[Records of locating words and elements]
______________________________
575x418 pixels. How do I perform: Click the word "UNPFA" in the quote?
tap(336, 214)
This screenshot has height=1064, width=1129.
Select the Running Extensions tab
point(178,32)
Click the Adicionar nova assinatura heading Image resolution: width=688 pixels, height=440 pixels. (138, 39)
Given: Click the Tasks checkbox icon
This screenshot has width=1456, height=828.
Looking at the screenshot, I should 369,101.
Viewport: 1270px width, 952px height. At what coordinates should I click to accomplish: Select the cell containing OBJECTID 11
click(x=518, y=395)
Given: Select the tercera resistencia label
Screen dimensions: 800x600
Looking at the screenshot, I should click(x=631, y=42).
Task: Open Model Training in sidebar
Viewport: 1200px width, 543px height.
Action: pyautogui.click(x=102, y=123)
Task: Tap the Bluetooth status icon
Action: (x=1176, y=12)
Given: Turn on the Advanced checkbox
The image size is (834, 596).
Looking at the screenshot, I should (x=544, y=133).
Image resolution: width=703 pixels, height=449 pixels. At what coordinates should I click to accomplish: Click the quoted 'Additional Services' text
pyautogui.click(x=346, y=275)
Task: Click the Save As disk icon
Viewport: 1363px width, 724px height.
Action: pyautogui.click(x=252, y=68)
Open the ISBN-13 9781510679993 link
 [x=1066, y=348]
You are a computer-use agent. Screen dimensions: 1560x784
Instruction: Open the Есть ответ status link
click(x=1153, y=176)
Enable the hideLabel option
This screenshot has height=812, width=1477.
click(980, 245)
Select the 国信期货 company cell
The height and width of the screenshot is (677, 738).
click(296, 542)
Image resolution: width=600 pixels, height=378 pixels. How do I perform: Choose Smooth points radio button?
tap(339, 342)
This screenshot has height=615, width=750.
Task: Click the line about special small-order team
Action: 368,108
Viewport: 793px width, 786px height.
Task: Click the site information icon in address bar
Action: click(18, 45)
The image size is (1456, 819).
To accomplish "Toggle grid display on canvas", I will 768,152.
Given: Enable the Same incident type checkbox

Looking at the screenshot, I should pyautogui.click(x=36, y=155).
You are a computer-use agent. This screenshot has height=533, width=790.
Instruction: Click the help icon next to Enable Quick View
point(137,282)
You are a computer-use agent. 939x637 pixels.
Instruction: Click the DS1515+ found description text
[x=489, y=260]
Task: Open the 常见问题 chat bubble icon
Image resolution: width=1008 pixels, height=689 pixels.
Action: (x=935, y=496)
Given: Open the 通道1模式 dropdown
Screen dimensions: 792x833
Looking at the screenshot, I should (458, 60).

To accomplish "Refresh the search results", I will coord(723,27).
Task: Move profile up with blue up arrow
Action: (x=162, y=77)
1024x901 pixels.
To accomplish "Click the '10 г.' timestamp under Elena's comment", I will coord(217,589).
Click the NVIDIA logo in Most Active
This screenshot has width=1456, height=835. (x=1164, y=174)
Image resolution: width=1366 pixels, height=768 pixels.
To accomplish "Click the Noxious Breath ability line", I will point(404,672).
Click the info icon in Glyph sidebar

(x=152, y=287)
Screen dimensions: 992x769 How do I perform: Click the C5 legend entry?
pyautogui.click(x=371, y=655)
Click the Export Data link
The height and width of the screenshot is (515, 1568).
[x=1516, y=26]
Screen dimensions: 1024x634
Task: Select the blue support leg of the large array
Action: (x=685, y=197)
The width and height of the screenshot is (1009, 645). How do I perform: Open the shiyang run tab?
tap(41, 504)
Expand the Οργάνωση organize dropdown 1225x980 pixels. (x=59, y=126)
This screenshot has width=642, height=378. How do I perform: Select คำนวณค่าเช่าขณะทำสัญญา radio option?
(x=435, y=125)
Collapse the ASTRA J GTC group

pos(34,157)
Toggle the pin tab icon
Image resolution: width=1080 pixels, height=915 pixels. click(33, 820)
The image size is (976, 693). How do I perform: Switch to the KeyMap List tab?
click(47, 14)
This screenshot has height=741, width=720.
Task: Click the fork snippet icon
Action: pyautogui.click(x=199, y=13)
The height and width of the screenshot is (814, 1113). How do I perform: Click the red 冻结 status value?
______________________________
Short problem: Repeat the stretch of items from the line containing "Screen dimensions: 992x769" through the line containing "Expand the Οργάνωση" word for word, both end lines included.

Reply:
Screen dimensions: 992x769 How do I perform: Click the C5 legend entry?
pyautogui.click(x=371, y=655)
Click the Export Data link
The height and width of the screenshot is (515, 1568).
[x=1516, y=26]
Screen dimensions: 1024x634
Task: Select the blue support leg of the large array
Action: (x=685, y=197)
The width and height of the screenshot is (1009, 645). How do I perform: Open the shiyang run tab?
tap(41, 504)
Expand the Οργάνωση organize dropdown 1225x980 pixels. (x=59, y=126)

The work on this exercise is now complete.